What to do: Return each line of the records below that contains the string "Open", treating uppercase and lowercase letters as distinct.

Records to process:
#####

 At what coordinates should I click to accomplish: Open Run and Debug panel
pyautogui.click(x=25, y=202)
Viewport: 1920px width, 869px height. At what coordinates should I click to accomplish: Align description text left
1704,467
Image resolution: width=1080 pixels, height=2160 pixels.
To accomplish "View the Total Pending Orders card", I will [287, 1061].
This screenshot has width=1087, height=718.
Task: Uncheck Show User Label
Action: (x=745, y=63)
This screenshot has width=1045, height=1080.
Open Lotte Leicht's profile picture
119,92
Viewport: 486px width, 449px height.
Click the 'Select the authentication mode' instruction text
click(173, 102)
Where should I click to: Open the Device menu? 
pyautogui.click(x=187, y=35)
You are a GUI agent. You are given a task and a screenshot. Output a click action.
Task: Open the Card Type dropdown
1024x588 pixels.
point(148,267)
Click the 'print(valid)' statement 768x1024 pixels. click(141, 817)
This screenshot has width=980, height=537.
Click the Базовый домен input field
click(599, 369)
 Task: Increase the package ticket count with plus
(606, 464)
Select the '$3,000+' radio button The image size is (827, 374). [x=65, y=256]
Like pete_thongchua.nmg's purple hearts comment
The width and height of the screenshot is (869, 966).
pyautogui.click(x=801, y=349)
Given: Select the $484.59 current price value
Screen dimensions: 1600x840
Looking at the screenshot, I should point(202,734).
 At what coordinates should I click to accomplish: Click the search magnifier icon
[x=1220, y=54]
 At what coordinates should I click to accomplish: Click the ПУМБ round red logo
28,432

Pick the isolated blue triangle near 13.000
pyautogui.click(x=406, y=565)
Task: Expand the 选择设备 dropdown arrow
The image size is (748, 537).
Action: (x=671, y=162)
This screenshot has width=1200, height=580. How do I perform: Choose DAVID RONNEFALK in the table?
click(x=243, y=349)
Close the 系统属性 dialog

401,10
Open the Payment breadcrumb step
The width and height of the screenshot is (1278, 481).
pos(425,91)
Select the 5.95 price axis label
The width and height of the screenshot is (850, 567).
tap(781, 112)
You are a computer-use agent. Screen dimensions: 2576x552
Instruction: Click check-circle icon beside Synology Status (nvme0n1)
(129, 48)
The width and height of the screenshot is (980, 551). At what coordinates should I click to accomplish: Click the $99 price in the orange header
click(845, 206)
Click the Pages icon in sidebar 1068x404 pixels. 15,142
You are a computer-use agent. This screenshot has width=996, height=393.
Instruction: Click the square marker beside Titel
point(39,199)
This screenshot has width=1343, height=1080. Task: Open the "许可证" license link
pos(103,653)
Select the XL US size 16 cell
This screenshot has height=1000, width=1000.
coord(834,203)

#####

Complete answer:
 At what coordinates should I click to accomplish: Open Run and Debug panel
Open Lotte Leicht's profile picture
Where should I click to: Open the Device menu? 
Task: Open the Card Type dropdown
Open the Payment breadcrumb step
This screenshot has width=1343, height=1080. Task: Open the "许可证" license link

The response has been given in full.